Here's what I have intuition-wise so far. When we have two r.vs. $X$ and $Y$ defined on sample space $\Omega$, conditioning on $Y=y$ means that we are 'zooming-in' in the sample space (as in, the set $\{Y=y\} \subseteq \Omega$ is now the sample space we are working with).
The formula $f_{X|Y}(x|y) = \frac{f(x,y)}{f_Y(y)}$ makes complete sense to me, we need to scale the density of $X$ since our sample space become smaller. An analogy is that 2 apples out of 5 fruits should feel lighter than 2 apples out of 3 fruits.

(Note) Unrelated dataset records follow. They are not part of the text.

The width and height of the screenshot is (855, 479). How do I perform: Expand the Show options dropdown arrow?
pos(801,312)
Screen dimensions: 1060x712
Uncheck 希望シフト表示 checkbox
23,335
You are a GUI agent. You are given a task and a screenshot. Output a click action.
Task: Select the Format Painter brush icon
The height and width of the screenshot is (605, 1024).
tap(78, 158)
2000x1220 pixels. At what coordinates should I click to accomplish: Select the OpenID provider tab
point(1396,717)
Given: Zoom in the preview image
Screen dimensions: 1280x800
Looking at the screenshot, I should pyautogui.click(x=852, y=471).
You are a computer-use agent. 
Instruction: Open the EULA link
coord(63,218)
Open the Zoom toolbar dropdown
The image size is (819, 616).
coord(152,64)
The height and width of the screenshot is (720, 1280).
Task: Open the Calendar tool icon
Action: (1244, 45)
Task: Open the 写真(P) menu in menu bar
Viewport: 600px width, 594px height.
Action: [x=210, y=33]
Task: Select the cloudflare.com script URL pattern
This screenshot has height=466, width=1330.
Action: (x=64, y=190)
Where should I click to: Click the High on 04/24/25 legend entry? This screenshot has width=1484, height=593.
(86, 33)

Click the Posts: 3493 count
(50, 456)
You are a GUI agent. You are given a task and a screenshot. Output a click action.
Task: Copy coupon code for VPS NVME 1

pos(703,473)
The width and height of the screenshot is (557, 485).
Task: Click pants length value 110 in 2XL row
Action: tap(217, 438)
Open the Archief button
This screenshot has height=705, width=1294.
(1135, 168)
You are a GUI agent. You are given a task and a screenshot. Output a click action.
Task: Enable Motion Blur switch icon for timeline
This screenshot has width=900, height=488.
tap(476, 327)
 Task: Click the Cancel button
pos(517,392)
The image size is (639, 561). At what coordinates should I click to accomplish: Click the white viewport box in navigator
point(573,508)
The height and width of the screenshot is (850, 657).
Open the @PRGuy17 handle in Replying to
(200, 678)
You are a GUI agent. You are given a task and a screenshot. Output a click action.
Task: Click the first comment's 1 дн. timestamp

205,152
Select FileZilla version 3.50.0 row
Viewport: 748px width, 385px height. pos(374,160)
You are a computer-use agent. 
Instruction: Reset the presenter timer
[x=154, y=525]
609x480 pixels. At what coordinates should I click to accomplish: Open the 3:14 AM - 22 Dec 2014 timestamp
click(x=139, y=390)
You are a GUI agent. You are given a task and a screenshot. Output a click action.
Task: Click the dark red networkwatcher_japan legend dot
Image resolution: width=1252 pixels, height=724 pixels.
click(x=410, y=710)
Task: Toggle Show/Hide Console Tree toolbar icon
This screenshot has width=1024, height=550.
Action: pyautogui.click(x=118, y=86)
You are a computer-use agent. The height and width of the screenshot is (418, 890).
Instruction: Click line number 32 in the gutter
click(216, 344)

Now, the definition of $\mathbb{E}[X|Y] = \int_{Y=y}x \cdot f_{X|Y}(x|y) dx$ makes sense, we are again finding the weighted average of $X$ restricted (and scaled) to the set $\{Y=y\} \subseteq \Omega$. Similarly, the definition of $\mathbb{D}^2[X|Y] = \mathbb{E}[(X-\mathbb{E}[X|Y])^2]$ makes total sense, we are once again measuring the 'spread' of $X$ (by measuring distance of $X$ from it's expectation), restricted (and scaled) to the set $\{Y=y\} \subseteq \Omega$.
Now, we have the Tower Formula: $\mathbb{E}[\mathbb{E}[X|Y]] = \mathbb{E}[X]$. I do not really have much to say about the tower formula, Right now I'm simply thinking that $\mathbb{E}[X|Y]$ is a function of $Y$, and the weighted average of $\mathbb{E}[X|Y]$ somehow should get back $\mathbb{E}[X]$.
However it is not clear to me why shouldn't $\mathbb{E}[\mathbb{D}^2[X|Y]] = \mathbb{D}^2[X]$ (rather, $\mathbb{E}[\mathbb{D}^2[X|Y]] = \mathbb{D}^2[X] - \mathbb{D}^2[\mathbb{E}[X|Y]]$).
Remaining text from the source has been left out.